Keywords: autoimmune, neutropenia, children

Introduction

Neutropenia is a relatively frequent hematological abnormality in childhood and in Caucasians after the first year of life it is typically classified as severe (neutrophils <0.5 × 109/l), moderate (between 0.5 and 1.0 × 109/l) and mild (between 1.0 and 1.5 × 109/l) [Dinauer, 2003]. In western populations the lower limit of neutrophils is 1.5 × 109/l from >1 year to adulthood whereas it is1.0 × 109/l in children from 2 weeks to 1 year of life [Dinauer, 2003]. It should also be noted that American Blacks [Reed and Diehl, 1991], Blacks of South African ancestry [Shoenfeld et al. 1988], Mexican-Americans [Hsieh et al. 2007], Caribbean Blacks [Bain, 1996], Yemenite Jews and some Arab populations [Shoenfeld et al. 1988; Hsieh et al. 2007; Bain, 1996; Weingarten et al. 1993] may have low normal limits of absolute neutrophil count (ANC), inferior than those observed in Caucasians. In newborns until 2 weeks of life there is a great variability in the ANC, related to sex (females have higher ANC than males), gestational age, type of delivery and possible intrauterine growth retardation [Schmutz et al. 2008; Wirbelauer et al. 2010].

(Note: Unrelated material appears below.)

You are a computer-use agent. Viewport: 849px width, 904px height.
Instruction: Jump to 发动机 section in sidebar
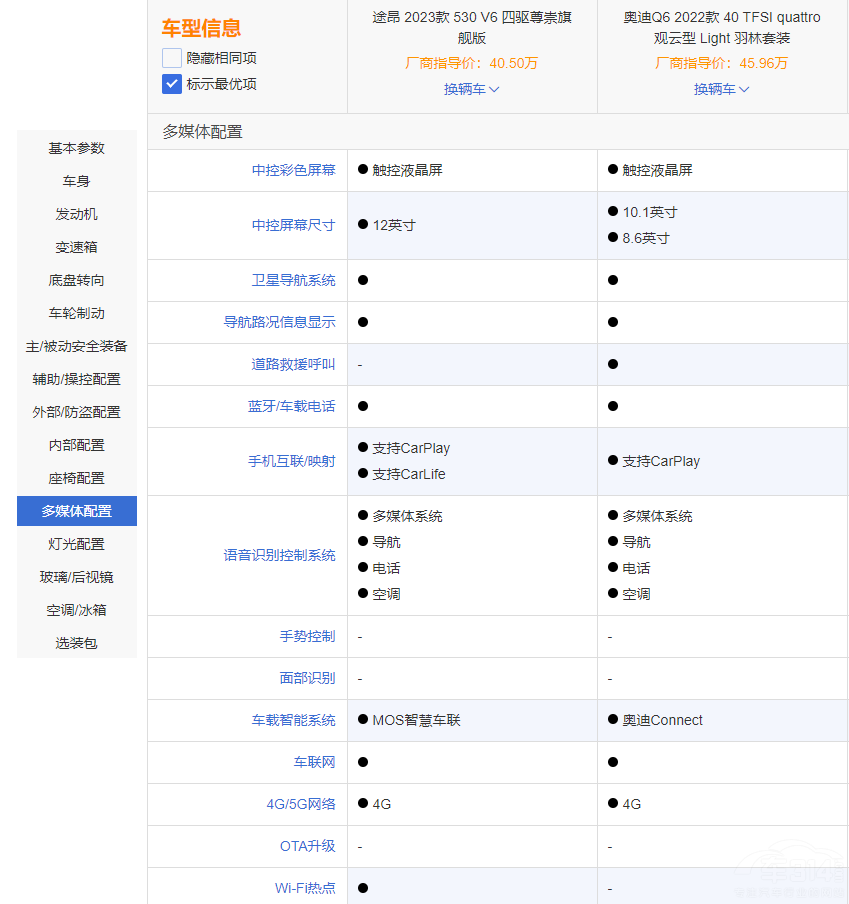[x=77, y=214]
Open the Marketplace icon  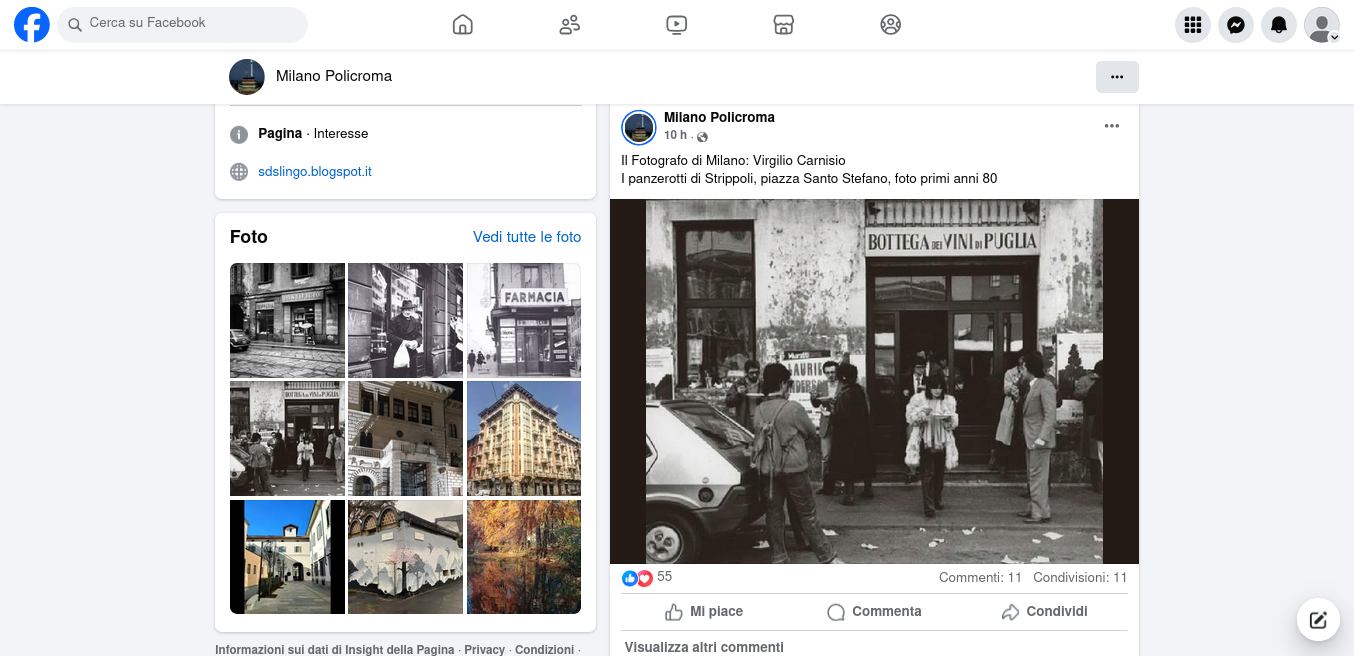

Autoimmune neutropenia of infancy/childhood is a relatively frequent cause of neutropenia in children: the median age at diagnosis is 7–9 months [Lalezari et al. 1986; Bux et al. 1998; Wang et al. 2009]. The historical incidence is reported to be 1 out of 100,000 children under 10 years of age [Lyall et al. 1992] but, due to the benign course of the disease, there is clear evidence of underreporting, highlighted by frequent fortuitous findings (8–27% of all cases) [Bux et al. 1998; Audrain et al. 2011]. In our experience, diagnosis as consequence of a blood count planned for other reasons (i.e. surgery or pallor) is at least 30% of the total, and it is our opinion that the unexpected finding of a neutropenic child below 3–4 years of age most likely unveils a diagnosis of autoimmune neutropenia of infancy. There is no clear sex difference in incidence rate between males and females [Bux et al. 1998; Wang et al. 2009]. Most patients recover by 4–5 years of age and in about 90% resolution occurs before 2 years of duration [Bux et al. 1998]. Serious infections occur only in about 12–20% of affected children [Bux et al. 1998; Fioredda et al. 2013]. A mild associated leukopenia is possible and about a quarter of children present monocytosis [Bux et al. 1992b, 1998]. Based on the above considerations, autoimmune neutropenia of infancy looks very different from autoimmune neutropenia of older children and adulthood, since the latter is characterized by a more severe clinical course, by a higher frequency in females and by a far lower tendency to spontaneous recovery; it is also frequently associated with other autoimmune disorders [Bussel and Abboud, 1987; Capsoni et al. 2005].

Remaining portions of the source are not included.